About this exercise: Every line of the data below that holds the string "text" needs to be reported.

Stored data
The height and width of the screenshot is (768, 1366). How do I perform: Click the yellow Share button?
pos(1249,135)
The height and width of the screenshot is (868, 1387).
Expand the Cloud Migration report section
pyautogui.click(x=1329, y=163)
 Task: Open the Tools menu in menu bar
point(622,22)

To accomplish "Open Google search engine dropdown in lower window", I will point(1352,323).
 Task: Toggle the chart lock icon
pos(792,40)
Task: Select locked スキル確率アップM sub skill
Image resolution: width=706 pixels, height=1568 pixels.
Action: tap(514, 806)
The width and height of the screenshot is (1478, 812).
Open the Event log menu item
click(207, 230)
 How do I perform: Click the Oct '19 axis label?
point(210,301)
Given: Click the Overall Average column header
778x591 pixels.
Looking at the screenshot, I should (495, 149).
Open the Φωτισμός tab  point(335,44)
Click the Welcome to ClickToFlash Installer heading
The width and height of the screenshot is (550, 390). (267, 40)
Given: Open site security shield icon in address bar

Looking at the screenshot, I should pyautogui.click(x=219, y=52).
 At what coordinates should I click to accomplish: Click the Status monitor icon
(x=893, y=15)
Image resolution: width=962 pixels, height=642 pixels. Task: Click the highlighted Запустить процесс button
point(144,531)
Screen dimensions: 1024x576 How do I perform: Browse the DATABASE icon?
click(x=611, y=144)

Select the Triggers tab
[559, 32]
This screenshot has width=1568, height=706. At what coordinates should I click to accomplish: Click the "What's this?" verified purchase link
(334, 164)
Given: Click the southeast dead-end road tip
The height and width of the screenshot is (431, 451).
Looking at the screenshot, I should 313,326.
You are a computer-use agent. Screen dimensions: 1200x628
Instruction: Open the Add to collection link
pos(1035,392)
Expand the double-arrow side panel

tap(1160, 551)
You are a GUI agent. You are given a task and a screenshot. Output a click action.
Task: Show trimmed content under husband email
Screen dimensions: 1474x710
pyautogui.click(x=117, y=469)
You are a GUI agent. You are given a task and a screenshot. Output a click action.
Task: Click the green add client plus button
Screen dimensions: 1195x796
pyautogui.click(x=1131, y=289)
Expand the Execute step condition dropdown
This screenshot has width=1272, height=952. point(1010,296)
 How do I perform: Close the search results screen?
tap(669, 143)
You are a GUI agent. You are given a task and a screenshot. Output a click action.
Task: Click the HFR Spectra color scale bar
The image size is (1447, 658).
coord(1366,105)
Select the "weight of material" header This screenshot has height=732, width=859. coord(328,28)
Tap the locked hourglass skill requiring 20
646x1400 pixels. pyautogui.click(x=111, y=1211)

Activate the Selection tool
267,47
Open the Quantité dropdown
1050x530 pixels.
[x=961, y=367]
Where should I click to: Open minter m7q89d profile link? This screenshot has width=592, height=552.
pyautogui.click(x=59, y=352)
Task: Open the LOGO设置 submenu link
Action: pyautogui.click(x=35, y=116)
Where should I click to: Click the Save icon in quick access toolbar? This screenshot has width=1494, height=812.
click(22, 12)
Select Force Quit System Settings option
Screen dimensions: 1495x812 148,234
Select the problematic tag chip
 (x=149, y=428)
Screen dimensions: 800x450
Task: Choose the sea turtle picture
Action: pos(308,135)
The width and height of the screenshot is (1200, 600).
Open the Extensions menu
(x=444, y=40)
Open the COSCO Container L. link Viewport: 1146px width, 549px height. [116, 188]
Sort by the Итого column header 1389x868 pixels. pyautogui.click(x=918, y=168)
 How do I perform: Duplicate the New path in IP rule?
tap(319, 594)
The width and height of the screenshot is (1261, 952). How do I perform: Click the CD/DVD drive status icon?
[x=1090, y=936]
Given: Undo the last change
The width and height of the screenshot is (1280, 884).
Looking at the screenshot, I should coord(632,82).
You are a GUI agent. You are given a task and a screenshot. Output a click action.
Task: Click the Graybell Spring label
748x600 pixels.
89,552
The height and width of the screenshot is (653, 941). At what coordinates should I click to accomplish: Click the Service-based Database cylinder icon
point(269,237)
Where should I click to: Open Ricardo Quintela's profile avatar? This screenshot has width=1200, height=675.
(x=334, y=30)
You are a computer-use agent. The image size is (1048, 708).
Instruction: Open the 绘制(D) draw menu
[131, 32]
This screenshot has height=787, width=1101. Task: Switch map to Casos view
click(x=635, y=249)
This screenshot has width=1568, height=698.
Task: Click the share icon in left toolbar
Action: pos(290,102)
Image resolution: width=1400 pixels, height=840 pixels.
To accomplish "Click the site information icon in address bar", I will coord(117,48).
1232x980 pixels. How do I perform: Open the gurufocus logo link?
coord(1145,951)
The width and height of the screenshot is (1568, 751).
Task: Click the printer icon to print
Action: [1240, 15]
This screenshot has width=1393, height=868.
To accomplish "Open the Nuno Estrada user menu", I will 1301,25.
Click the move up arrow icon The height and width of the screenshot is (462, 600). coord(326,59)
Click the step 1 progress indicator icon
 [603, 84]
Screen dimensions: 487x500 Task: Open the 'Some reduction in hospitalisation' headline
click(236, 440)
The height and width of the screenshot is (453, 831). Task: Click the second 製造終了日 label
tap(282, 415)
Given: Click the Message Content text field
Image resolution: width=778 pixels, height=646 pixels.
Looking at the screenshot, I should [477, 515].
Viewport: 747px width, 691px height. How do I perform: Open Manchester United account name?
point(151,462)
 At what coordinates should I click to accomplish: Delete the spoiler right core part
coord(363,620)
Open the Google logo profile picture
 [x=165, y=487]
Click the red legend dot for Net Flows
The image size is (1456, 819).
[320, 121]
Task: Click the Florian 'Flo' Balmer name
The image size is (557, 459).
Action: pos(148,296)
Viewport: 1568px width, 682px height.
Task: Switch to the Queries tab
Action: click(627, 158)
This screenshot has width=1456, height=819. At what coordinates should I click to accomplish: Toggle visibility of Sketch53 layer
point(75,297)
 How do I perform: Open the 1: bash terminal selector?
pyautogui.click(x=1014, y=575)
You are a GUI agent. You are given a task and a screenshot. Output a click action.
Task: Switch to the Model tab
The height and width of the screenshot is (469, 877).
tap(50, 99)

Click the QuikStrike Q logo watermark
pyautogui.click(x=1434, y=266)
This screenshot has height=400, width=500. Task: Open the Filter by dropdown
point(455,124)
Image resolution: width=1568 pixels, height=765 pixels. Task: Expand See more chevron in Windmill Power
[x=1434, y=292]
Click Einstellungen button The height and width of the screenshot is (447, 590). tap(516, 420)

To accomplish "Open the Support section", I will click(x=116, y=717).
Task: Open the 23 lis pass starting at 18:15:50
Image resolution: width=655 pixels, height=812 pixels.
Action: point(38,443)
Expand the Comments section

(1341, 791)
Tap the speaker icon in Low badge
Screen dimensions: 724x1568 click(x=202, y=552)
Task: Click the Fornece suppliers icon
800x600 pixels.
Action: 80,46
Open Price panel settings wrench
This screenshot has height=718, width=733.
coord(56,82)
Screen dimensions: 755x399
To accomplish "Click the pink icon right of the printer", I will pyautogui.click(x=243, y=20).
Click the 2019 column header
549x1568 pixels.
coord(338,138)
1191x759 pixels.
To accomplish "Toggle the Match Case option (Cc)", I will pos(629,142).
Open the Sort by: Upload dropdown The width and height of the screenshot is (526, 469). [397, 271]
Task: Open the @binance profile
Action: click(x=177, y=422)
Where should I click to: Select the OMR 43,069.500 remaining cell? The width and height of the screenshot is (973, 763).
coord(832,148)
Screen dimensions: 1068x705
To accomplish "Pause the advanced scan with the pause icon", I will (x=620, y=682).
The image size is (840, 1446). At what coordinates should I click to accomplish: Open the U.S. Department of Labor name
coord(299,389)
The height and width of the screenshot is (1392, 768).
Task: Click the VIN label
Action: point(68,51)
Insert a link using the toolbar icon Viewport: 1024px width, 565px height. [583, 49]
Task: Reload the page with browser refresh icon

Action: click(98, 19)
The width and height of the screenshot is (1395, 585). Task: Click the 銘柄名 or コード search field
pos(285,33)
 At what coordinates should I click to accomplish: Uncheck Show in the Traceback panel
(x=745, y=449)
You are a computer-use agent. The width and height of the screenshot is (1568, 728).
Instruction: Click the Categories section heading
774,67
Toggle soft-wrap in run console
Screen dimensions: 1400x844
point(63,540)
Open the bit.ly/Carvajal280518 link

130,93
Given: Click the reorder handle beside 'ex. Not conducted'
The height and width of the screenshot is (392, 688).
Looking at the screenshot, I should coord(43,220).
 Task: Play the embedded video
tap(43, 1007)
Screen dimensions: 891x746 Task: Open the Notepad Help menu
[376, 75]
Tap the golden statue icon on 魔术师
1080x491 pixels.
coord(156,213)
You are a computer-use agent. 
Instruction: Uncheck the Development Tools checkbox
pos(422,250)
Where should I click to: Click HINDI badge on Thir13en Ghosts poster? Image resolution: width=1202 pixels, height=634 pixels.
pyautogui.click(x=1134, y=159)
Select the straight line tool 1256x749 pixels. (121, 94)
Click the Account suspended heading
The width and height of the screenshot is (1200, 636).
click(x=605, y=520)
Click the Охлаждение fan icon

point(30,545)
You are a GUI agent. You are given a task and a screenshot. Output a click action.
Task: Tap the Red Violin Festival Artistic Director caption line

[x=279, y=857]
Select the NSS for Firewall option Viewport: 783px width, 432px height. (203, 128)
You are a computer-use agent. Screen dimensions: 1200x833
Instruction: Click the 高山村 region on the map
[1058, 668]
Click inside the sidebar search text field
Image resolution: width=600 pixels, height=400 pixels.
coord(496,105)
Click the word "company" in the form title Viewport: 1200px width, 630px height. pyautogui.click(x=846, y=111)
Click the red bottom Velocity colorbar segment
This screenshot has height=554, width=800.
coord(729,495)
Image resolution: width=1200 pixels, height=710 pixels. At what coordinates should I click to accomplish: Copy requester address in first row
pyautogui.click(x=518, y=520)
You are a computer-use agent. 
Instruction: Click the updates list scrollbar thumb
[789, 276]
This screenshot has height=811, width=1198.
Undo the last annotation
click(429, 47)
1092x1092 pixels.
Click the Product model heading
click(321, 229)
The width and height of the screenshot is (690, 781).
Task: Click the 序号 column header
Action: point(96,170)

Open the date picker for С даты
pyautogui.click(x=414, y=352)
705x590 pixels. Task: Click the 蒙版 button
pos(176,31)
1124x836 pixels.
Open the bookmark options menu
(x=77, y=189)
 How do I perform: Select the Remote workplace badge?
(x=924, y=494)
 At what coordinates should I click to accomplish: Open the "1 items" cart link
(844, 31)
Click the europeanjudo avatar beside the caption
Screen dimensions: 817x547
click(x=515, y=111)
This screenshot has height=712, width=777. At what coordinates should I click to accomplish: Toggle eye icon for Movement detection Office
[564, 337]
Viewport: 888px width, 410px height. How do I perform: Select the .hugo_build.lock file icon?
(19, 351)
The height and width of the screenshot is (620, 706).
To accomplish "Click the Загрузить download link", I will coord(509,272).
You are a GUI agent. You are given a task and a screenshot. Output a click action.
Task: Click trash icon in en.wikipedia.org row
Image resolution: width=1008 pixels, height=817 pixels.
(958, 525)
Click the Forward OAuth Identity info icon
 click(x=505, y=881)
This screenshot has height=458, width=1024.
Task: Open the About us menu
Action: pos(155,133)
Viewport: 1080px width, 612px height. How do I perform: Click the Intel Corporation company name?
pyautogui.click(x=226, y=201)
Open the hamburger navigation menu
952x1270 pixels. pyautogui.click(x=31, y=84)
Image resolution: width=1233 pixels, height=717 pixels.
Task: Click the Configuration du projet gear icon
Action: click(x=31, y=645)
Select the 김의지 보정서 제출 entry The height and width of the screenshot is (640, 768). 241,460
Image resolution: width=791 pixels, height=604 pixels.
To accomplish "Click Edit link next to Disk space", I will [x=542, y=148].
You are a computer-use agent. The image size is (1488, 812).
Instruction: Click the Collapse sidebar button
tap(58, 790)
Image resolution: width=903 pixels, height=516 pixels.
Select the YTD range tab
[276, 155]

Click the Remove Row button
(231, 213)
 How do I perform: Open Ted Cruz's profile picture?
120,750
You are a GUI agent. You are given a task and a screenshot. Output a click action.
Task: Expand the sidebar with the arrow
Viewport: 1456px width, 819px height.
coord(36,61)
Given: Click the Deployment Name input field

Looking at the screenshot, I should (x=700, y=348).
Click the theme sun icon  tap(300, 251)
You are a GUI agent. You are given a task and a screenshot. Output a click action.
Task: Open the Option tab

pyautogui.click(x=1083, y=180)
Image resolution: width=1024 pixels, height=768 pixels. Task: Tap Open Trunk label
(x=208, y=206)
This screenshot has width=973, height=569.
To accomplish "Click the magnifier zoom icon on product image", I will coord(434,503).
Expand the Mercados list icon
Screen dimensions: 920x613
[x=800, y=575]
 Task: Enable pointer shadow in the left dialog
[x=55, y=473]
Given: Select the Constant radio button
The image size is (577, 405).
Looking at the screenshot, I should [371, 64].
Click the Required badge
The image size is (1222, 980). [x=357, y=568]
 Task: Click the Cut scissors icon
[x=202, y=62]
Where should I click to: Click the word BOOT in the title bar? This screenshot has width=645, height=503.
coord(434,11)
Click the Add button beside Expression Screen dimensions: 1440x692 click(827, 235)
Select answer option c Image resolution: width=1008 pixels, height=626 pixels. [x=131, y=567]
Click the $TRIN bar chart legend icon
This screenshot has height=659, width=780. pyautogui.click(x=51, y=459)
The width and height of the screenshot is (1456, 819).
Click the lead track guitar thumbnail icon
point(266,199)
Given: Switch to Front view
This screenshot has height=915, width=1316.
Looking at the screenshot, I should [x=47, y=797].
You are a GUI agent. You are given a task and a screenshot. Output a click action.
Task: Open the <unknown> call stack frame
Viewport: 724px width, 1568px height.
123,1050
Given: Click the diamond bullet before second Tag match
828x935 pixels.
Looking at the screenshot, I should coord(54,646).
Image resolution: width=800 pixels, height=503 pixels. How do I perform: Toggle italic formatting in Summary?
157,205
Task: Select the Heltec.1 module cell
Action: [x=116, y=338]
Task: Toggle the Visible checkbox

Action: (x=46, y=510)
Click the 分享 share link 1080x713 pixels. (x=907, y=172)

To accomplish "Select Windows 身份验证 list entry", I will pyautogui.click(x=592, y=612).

Final answer:
Given: Click the Message Content text field
Click inside the sidebar search text field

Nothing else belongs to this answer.